Saturday, October 19, 2013

Good Saturday, All.

Cool and wet at the moment.  The clouds moved in late afternoon yesterday and should move out a bit later today--for a while at least.  I did get the peppers pulled collecting the few remaining that of are any useable size.  The plants were blooming fantastically and if I had another month and a bit I might have had another crop.  But the freeze and frost warnings are coming closer so I (and they) didn't have that time.  And yes, Kay, you will be getting some of this weather.

I also got some of my containers rearranged.  I wanted do a dry run on an arrangement I had in mind but found it simply wouldn't work in my small space.  It simply takes up too much space.  So I am going to plan b which seems to be working.  We'll see next season.  I plan to replace the Tidy Cat buckets with new five gallon buckets.  As I moved them yesterday the rim splintered nearly taking several of my fingernails along with it.  Thankfully, only one nail actually broke and I cut it off to make sure it didn't tear.  But those we haven't used those buckets for litter for at least four or five years.  We went to smaller quantities because we couldn't easily handle the weight any more.  In between waves of rain I should be able to finish and get my remaining plants protected.

Found this post on Naked Capitalism this morning.  I like it for a couple of reasons.  One, the author questions, as I have, our political and economic leaders' commitment to "growth."  I put that in quotation marks because, as he shows, sometimes the growth is an illusion.  The "growth" we saw for the last forty years was an illusion based on debt.  He also points out, rather starkly, the consequences for our society when a blind faith in an illusory growth (based on cherry picked data) conflicts with real world conditions.  We have been assured that the economy is growing though not at the pace the pundits want.  We are assured that all we need is patience and growth will resume at the desired pace and we will all be prosperous again.  But what if that doesn't happen?  How do we live in a world of no or slow growth or, perhaps, contraction?  And how do we define "we" in that case?  Our politicians and economists can't answer that because they are all busy denying the very possibility that the economy won't grow the way they want it to again.

And then I found this Economist article (by way of Naked Capitalism also).  I spent more time than I, sometimes, like to think engaged in academic science.  I have both bachelor's and master's degrees in biology/zoology.  And I remember spending a lot of frustrating time trying to verify other researchers' work in the process of going on to my own.  Most of what I found then I couldn't verify.  I have watched over the years as dueling studies coming to seemingly opposite conclusions made headlines only to be debunked (quietly) some months later.  Unfortunately, our news media is (for the most part) scientifically illiterate, are given too little time to tease out the real significance of the studies, and assume (perhaps correctly) that their audience isn't either interested enough or educated enough to understand the issues.  But how do ordinary Americans make informed choices about health, nutrition, the environment when we don't know what information to trust?

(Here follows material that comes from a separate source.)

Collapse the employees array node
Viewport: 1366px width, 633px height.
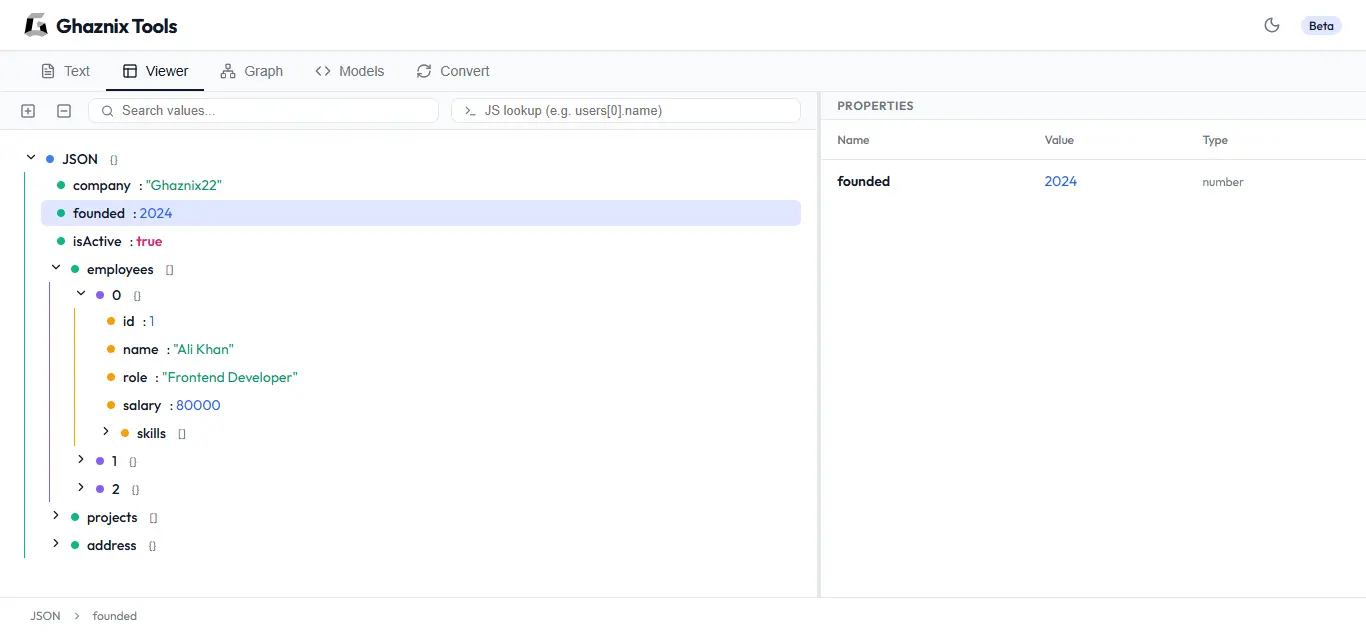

Now this is a perplexing item.  Where have all the sardines gone?  Note it wasn't just the sardine fishery in British Columbia that seems to have collapsed.  That off South Africa also evaporated.  I wonder if this is in any way related to the numbers of seal pups that washed ashore on the west coast severely malnourished.  No one seems to have any answers.

Well, someone with the food industry has finally made some sense on the issue of genetically modified foods: tell the consumer, advertise the benefits, and stop trying to stop the labeling movement.  I don't know that there are really any benefits.  The GMOs, to date, have failed to deliver the higher yields and lower pesticide/herbicide usage promised.  And the pests are becoming resistant.  I, also, don't trust the assurances that the GMOs don't have any detrimental effect on those (human or otherwise) that eat them.  I totally resent the companies' attitude that the consumer has no right to know where in the diet these products appear.